A smart contract vulnerability line detection method based on graph neural network and fusion of multidimensional code representation

To address the limitations of existing smart contract vulnerability detection methods-particularly incomplete semantic information and insufficient detection accuracy caused by reliance on single-code representations-this study proposes MCR-VD, an interpretable vulnerability detection method based on graph neural networks (GNNs). The innovation of MCR-VD lies in three key aspects. First, a code property graph (CPG) is constructed by integrating the abstract syntax tree (AST), control flow graph (CFG), and program dependency graph (PDG) of smart contracts. This approach combines syntactic, control-flow, and data-flow semantic information across multiple dimensions, overcoming the limitations of single-representation methods.
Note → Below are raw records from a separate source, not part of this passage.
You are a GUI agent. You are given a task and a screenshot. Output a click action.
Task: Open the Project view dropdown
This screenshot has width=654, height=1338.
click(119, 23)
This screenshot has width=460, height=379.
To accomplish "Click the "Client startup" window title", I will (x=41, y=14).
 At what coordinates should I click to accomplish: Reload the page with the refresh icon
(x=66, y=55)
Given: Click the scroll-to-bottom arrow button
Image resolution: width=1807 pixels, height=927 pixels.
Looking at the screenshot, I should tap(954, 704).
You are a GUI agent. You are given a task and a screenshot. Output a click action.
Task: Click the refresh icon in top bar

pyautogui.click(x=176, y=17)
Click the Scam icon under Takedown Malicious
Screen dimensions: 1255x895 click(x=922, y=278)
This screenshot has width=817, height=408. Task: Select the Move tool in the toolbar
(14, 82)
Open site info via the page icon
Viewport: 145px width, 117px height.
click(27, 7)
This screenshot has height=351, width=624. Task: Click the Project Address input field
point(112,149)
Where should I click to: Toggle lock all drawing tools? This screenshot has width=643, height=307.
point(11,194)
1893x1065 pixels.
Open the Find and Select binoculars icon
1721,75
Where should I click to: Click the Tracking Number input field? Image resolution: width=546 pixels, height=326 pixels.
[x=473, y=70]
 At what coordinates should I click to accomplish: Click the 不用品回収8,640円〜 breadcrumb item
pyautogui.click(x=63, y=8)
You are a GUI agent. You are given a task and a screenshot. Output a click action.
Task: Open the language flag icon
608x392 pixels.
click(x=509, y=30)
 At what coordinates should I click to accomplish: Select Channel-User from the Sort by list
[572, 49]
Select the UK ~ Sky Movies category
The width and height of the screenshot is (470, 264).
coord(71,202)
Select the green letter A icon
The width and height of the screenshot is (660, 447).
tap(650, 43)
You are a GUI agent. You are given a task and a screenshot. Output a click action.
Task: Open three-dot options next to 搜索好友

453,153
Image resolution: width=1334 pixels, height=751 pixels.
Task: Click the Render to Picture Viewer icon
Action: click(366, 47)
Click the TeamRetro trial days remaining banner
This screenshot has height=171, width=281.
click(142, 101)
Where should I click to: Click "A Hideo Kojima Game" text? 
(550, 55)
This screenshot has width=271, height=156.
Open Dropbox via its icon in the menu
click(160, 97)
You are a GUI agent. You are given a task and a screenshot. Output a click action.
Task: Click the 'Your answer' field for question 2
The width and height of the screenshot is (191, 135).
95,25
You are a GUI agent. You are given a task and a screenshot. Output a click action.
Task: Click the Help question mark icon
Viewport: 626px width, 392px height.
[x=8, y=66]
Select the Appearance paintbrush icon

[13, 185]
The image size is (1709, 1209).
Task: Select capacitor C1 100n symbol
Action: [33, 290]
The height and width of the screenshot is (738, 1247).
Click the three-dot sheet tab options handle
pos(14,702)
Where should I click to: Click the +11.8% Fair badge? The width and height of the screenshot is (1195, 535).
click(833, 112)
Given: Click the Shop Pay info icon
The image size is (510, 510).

Second, a graph transformation mechanism for Graph of Vulnerability Region Candidates (GVRCs) and a GNN model are designed. By leveraging graph attention mechanisms, MCR-VD achieves line-level granularity in vulnerability localization, significantly enhancing the interpretability of detection results. Third, extensive evaluations on three benchmark datasets-Smartbugs Curated, Solidifi-Benchmark, and Clean Smart Contracts-demonstrate that MCR-VD outperforms state-of-the-art methods in critical metrics, including an F1-score of 92.7 %, accuracy of 94.1 %, precision of 93.5 %, and recall of 91.9 %. Furthermore, the method requires only 2.3 s per contract on average, achieving a two-order-of-magnitude efficiency improvement compared to traditional symbolic execution tools. This work presents a novel solution for smart contract security detection that balances high precision with computational efficiency.